◆ **Prompt**
Copy out the lines below verbatim, every one of them.

◆ **Raw data**
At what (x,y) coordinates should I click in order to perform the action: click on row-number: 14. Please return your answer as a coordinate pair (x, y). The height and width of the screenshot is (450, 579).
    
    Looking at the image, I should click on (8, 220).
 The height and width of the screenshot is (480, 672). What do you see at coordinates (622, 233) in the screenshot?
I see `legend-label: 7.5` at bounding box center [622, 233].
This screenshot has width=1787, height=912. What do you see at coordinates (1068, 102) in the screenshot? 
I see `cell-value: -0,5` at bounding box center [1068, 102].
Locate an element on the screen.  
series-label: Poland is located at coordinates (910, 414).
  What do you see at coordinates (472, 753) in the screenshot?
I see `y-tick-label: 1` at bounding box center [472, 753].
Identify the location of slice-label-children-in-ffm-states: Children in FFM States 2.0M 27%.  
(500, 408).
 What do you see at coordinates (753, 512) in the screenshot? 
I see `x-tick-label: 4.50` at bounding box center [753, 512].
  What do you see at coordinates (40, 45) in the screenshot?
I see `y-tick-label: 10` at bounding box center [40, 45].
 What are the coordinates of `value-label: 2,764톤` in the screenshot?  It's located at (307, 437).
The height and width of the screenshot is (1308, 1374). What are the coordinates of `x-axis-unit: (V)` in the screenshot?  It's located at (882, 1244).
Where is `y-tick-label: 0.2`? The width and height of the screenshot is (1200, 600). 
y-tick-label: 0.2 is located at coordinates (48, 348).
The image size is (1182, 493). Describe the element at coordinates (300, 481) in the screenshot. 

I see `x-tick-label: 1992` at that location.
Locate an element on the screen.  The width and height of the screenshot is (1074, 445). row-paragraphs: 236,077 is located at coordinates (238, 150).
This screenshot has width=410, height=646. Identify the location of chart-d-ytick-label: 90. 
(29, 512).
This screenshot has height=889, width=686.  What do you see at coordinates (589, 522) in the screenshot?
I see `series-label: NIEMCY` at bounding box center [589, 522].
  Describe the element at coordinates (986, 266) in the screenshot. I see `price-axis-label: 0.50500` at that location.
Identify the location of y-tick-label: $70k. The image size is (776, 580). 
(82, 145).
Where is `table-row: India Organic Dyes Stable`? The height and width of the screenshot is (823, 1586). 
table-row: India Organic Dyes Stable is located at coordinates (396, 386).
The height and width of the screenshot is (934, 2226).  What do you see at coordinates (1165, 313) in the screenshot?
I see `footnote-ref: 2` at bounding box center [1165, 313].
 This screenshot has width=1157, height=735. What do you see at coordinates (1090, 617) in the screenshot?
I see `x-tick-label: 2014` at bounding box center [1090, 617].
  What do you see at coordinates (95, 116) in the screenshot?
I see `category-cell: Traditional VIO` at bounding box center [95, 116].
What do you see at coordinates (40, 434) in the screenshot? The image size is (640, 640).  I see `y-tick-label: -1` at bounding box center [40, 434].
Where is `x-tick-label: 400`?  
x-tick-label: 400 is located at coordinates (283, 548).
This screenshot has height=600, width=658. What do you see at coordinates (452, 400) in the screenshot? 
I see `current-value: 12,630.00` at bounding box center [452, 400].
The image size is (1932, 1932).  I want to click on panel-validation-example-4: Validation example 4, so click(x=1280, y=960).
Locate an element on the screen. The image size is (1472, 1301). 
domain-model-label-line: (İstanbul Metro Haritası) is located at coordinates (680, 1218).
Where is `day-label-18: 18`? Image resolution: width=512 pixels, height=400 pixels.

◆ **Response to the task**
At what (x,y) coordinates should I click in order to perform the action: click on row-number: 14. Please return your answer as a coordinate pair (x, y). The height and width of the screenshot is (450, 579).
    
    Looking at the image, I should click on (8, 220).
 The height and width of the screenshot is (480, 672). What do you see at coordinates (622, 233) in the screenshot?
I see `legend-label: 7.5` at bounding box center [622, 233].
This screenshot has width=1787, height=912. What do you see at coordinates (1068, 102) in the screenshot? 
I see `cell-value: -0,5` at bounding box center [1068, 102].
Locate an element on the screen.  
series-label: Poland is located at coordinates (910, 414).
  What do you see at coordinates (472, 753) in the screenshot?
I see `y-tick-label: 1` at bounding box center [472, 753].
Identify the location of slice-label-children-in-ffm-states: Children in FFM States 2.0M 27%.  
(500, 408).
 What do you see at coordinates (753, 512) in the screenshot? 
I see `x-tick-label: 4.50` at bounding box center [753, 512].
  What do you see at coordinates (40, 45) in the screenshot?
I see `y-tick-label: 10` at bounding box center [40, 45].
 What are the coordinates of `value-label: 2,764톤` in the screenshot?  It's located at (307, 437).
The height and width of the screenshot is (1308, 1374). What are the coordinates of `x-axis-unit: (V)` in the screenshot?  It's located at (882, 1244).
Where is `y-tick-label: 0.2`? The width and height of the screenshot is (1200, 600). 
y-tick-label: 0.2 is located at coordinates (48, 348).
The image size is (1182, 493). Describe the element at coordinates (300, 481) in the screenshot. 

I see `x-tick-label: 1992` at that location.
Locate an element on the screen.  The width and height of the screenshot is (1074, 445). row-paragraphs: 236,077 is located at coordinates (238, 150).
This screenshot has width=410, height=646. Identify the location of chart-d-ytick-label: 90. 
(29, 512).
This screenshot has height=889, width=686.  What do you see at coordinates (589, 522) in the screenshot?
I see `series-label: NIEMCY` at bounding box center [589, 522].
  Describe the element at coordinates (986, 266) in the screenshot. I see `price-axis-label: 0.50500` at that location.
Identify the location of y-tick-label: $70k. The image size is (776, 580). 
(82, 145).
Where is `table-row: India Organic Dyes Stable`? The height and width of the screenshot is (823, 1586). 
table-row: India Organic Dyes Stable is located at coordinates (396, 386).
The height and width of the screenshot is (934, 2226).  What do you see at coordinates (1165, 313) in the screenshot?
I see `footnote-ref: 2` at bounding box center [1165, 313].
 This screenshot has width=1157, height=735. What do you see at coordinates (1090, 617) in the screenshot?
I see `x-tick-label: 2014` at bounding box center [1090, 617].
  What do you see at coordinates (95, 116) in the screenshot?
I see `category-cell: Traditional VIO` at bounding box center [95, 116].
What do you see at coordinates (40, 434) in the screenshot? The image size is (640, 640).  I see `y-tick-label: -1` at bounding box center [40, 434].
Where is `x-tick-label: 400`?  
x-tick-label: 400 is located at coordinates (283, 548).
This screenshot has height=600, width=658. What do you see at coordinates (452, 400) in the screenshot? 
I see `current-value: 12,630.00` at bounding box center [452, 400].
The image size is (1932, 1932).  I want to click on panel-validation-example-4: Validation example 4, so click(x=1280, y=960).
Locate an element on the screen. The image size is (1472, 1301). 
domain-model-label-line: (İstanbul Metro Haritası) is located at coordinates (680, 1218).
Where is `day-label-18: 18`? Image resolution: width=512 pixels, height=400 pixels.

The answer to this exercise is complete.